*** Begin section ***
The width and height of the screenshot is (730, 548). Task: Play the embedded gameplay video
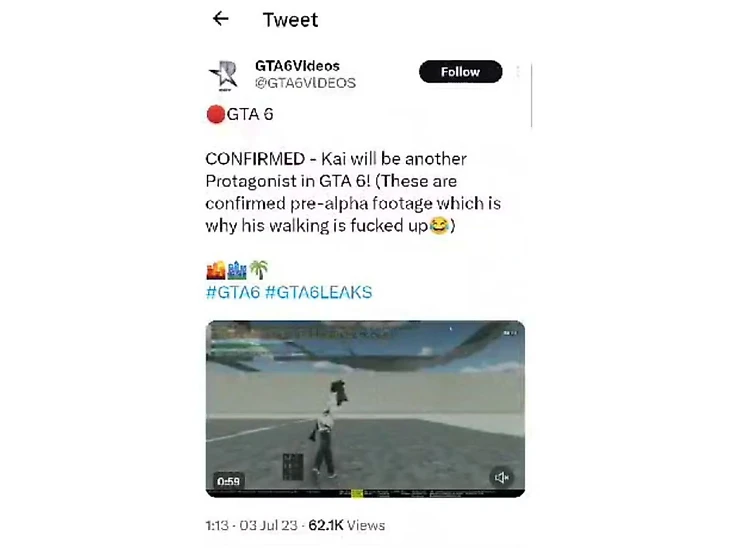click(x=365, y=409)
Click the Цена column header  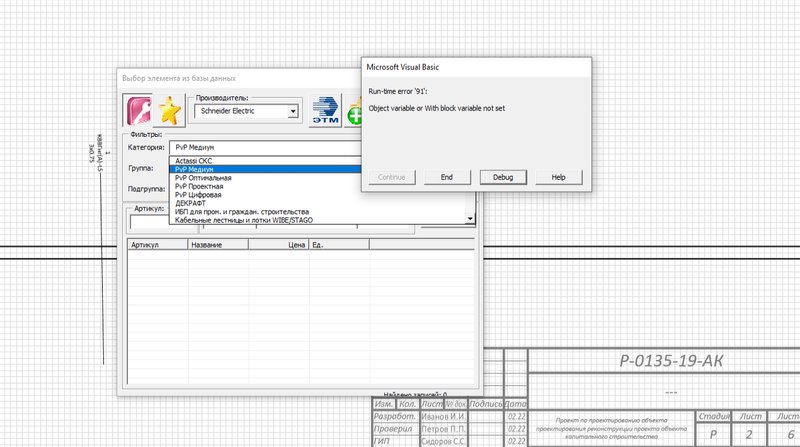pos(279,245)
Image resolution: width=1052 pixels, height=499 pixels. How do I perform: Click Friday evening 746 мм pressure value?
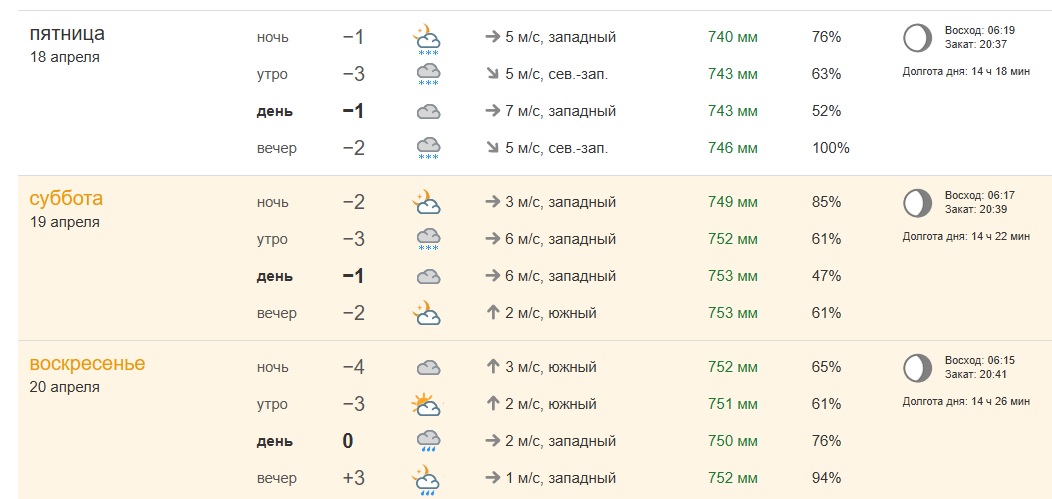(x=733, y=148)
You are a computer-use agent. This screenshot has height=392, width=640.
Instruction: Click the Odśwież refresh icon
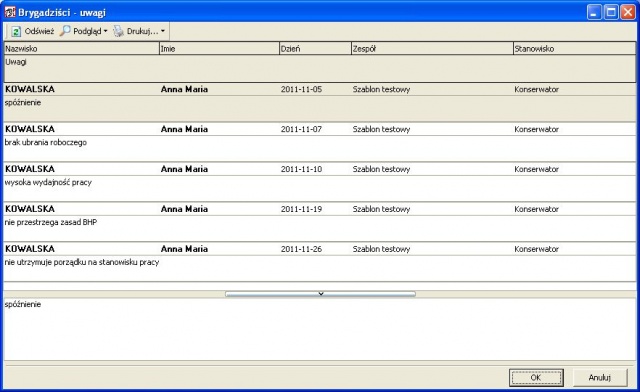[16, 31]
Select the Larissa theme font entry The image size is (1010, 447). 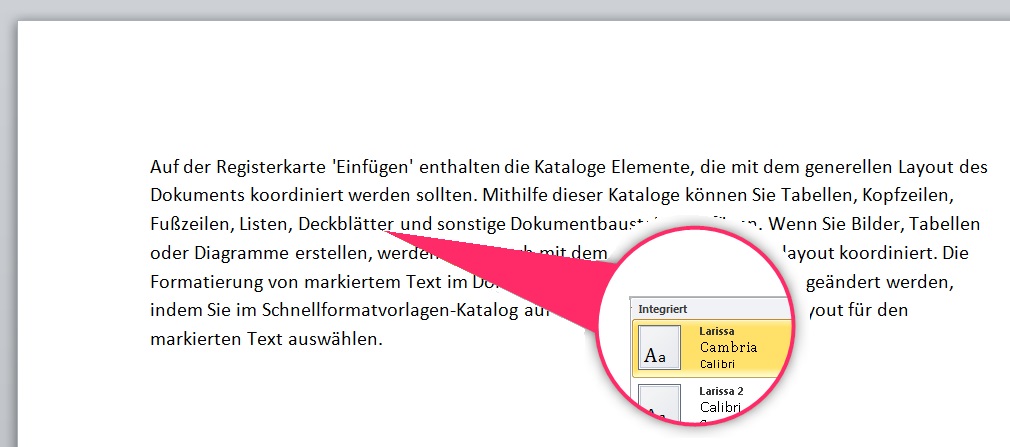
*** End section ***
## Problem to work on
Make an exact copy of only those lines that run from the line with "Instruction: Click the Odśwież refresh icon" through the end of the records, excluding pictures.

## Result
Instruction: Click the Odśwież refresh icon
[16, 31]
Select the Larissa theme font entry The image size is (1010, 447). 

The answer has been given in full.